◆ Dataset entries
________

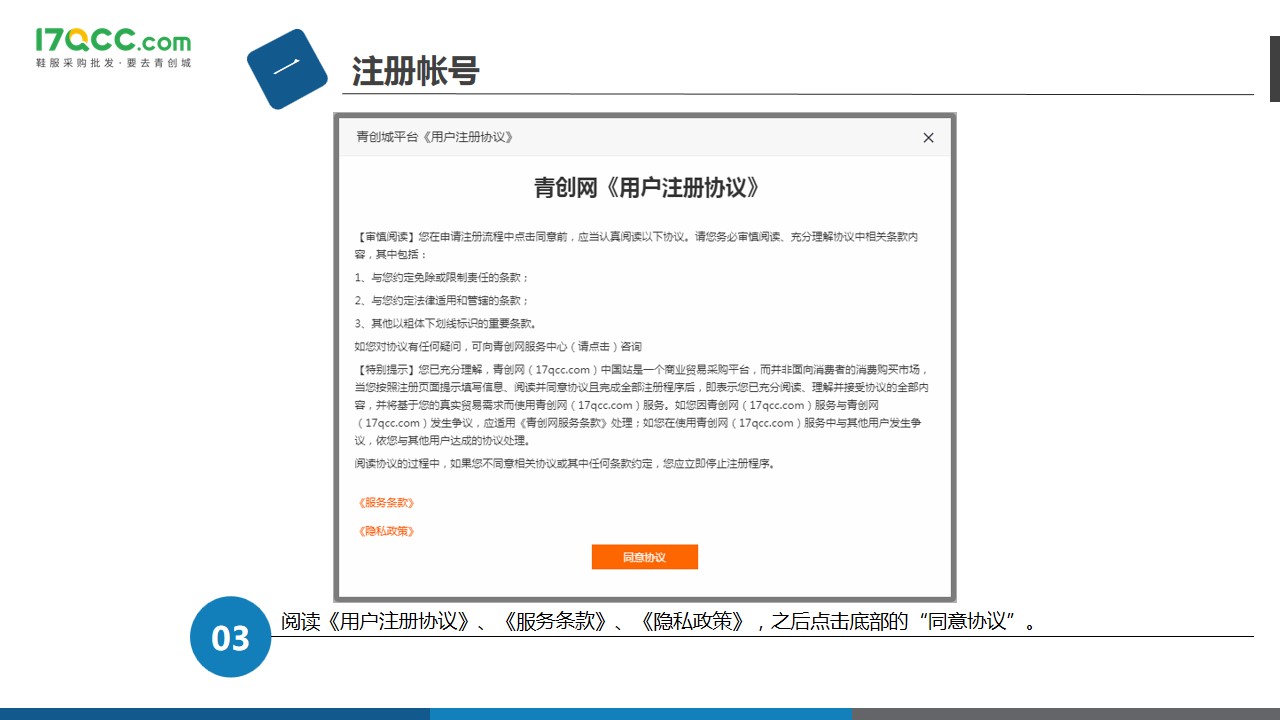The height and width of the screenshot is (720, 1280).
Task: Click the gray segment of the bottom bar
Action: click(x=1065, y=714)
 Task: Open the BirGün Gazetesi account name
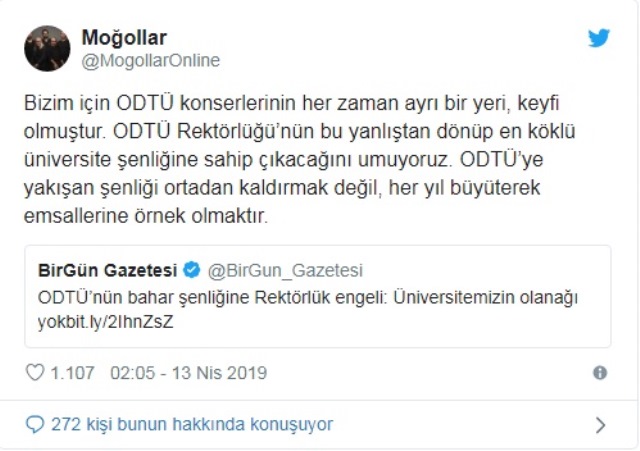[x=107, y=270]
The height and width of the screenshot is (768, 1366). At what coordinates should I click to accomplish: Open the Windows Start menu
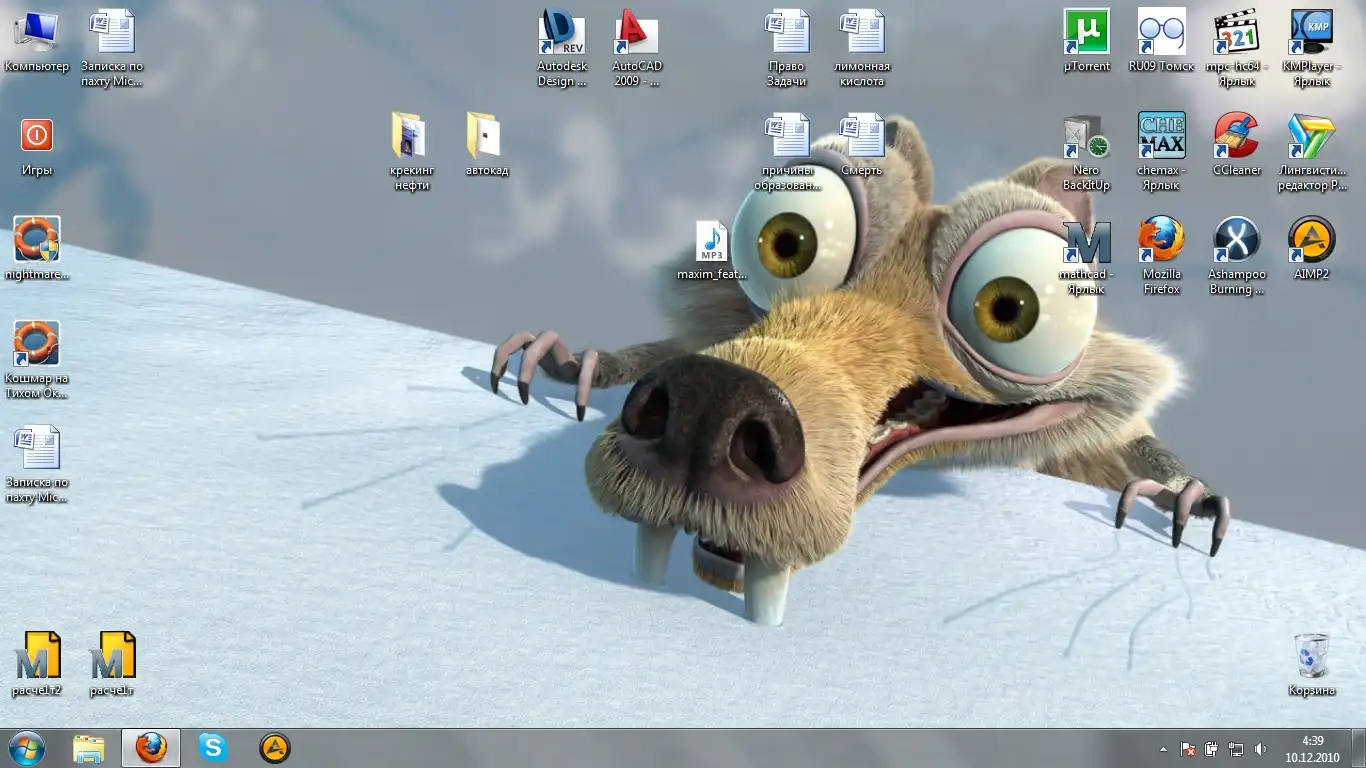click(x=27, y=748)
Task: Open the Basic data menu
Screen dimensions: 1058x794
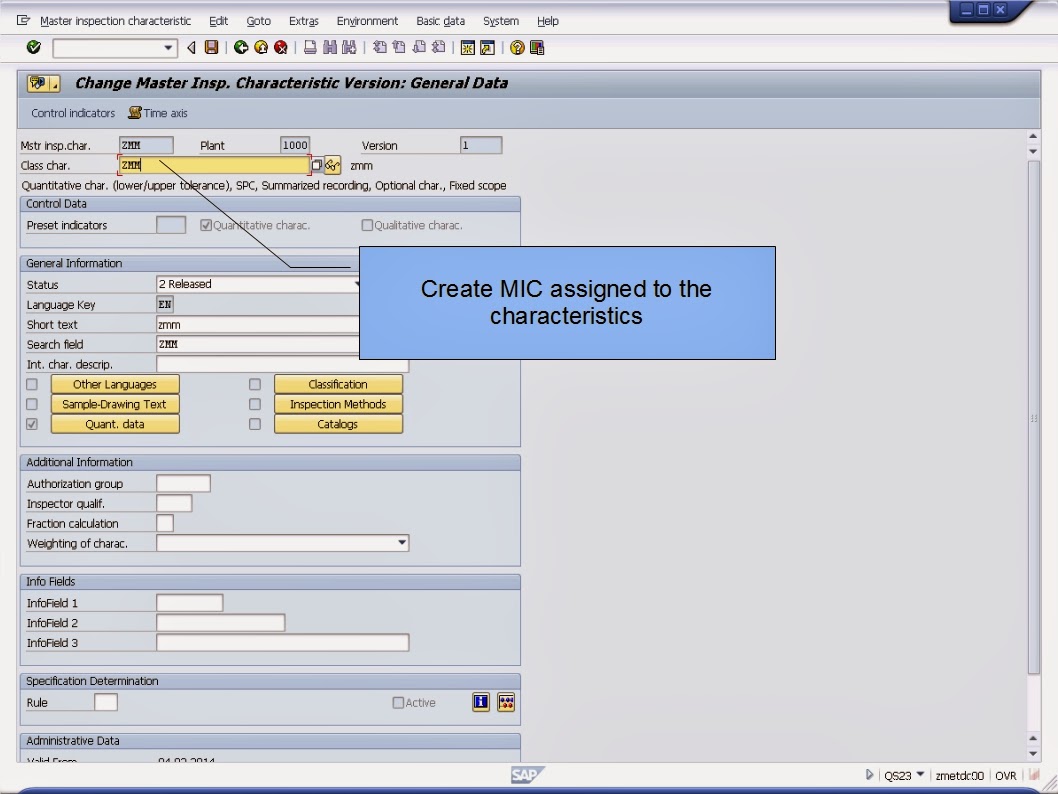Action: [x=440, y=20]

________

Please write out the lines above exactly, from the one that contains "Task: Open the Basic data menu" through the final line, and include none of the pictures.

Task: Open the Basic data menu
Screen dimensions: 1058x794
Action: [x=440, y=20]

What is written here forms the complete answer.